Dans ce contexte de crise généralisée et malgré une répression féroce, les luttes de résistance et les grèves se développent. À chaque fois, les meneurs et les militants syndicaux sont arrêtés, subissent des conditions de détention des plus humiliantes et sont lourdement sanctionnés. Le régime accentue la répression afin de contenir la contestation sociale qui pourrait dans les prochains mois prendre la forme d’émeutes de la faim. La crainte du pouvoir est de voir les revendications sociales rallumer les braises du mouvement démocratique qui avait secoué le pays après les élections truquées de 2009. La République islamique vient de signer un nouveau contrat de 120 millions de dollars avec la Chine pour l’achat d’un système de contrôle des flux téléphoniques et du réseau Internet.

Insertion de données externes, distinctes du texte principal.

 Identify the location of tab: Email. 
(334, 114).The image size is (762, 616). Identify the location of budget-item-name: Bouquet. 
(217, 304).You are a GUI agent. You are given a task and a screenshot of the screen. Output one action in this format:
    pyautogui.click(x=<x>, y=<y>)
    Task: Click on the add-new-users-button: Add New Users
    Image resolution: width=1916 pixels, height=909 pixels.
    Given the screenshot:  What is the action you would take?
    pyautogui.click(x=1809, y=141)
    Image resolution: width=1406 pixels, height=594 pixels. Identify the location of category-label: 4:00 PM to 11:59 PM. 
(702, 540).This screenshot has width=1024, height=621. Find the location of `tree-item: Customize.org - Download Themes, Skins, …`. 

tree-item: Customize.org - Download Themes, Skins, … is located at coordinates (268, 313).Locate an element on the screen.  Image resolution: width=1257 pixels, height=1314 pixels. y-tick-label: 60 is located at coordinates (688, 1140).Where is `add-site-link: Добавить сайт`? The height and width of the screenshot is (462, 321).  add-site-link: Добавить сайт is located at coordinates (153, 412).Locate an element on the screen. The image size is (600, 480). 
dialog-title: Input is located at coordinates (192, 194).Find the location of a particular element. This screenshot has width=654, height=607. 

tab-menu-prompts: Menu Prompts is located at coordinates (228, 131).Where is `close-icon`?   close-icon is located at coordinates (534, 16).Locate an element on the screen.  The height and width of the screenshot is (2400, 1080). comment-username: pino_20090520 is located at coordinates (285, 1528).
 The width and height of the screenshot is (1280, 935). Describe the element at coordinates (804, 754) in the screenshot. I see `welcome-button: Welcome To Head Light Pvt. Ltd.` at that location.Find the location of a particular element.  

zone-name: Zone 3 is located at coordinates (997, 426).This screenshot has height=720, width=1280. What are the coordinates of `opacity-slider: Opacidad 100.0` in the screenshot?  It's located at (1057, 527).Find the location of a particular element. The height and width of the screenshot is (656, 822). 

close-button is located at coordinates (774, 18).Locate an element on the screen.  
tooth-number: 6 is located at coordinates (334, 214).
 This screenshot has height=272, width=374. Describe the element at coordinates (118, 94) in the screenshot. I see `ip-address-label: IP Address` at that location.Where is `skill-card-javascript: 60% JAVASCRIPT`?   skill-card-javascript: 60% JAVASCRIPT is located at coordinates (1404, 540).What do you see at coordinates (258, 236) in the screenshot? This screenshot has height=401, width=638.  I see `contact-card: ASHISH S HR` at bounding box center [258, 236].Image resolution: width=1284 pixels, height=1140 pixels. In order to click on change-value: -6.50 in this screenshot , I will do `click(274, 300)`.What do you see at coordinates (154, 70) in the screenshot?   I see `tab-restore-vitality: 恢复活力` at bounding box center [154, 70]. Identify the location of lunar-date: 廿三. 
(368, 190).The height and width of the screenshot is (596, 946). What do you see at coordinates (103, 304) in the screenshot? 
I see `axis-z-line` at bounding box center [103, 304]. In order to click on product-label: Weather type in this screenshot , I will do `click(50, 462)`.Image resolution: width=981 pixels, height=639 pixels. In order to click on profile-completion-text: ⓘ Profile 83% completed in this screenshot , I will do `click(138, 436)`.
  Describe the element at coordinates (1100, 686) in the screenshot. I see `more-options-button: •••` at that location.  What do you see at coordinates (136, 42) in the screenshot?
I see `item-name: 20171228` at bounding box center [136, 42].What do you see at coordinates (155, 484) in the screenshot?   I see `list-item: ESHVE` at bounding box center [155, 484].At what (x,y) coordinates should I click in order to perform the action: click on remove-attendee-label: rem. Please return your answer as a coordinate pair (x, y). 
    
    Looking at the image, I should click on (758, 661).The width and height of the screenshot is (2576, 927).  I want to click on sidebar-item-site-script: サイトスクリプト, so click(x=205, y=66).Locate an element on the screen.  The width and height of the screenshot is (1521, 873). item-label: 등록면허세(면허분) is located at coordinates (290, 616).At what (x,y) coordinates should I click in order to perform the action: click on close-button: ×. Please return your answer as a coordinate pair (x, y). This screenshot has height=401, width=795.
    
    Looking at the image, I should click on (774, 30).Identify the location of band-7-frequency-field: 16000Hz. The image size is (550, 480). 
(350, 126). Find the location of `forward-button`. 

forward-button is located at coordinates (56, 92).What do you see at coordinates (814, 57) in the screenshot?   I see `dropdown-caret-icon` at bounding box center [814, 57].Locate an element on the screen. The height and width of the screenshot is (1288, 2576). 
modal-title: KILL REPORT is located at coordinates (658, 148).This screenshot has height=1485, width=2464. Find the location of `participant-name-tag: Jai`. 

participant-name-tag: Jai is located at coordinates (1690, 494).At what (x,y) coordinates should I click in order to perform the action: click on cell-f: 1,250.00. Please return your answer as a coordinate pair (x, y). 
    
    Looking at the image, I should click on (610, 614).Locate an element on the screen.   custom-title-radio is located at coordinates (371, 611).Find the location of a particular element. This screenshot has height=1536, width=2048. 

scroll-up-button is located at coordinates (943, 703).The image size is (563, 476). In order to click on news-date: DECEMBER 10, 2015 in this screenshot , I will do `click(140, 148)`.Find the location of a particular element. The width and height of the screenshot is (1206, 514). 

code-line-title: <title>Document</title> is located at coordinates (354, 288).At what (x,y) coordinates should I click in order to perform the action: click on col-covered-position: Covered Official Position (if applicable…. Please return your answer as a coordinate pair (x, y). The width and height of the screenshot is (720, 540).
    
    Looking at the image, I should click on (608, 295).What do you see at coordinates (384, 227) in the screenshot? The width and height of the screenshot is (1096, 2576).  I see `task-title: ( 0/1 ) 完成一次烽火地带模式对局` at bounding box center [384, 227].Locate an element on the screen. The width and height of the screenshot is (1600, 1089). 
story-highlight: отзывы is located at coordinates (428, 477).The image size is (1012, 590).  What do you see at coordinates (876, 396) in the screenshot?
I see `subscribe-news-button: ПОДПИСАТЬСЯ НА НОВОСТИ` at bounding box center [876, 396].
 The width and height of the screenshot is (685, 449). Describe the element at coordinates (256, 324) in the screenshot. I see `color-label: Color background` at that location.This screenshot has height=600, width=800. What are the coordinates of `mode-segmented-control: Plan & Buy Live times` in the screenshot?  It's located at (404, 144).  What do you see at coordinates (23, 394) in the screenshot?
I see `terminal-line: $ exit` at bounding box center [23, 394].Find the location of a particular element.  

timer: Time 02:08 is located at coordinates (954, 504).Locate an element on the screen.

La coopération internationale en ce domaine est riche et les entreprises françaises y participent sans ménagement. Le guide Ali Khameneï a ordonné la mise en place d’un intranet à l’échelle du pays. D’ailleurs, le corps des Gardiens de la Révolution est actionnaire majoritaire de la compagnie de télécommunications depuis l’été 2009...

Face à la dictature des mollahs et à la répression toujours plus violente, de nombreuses campagnes de solidarité internationale existent. Nous devons les amplifier.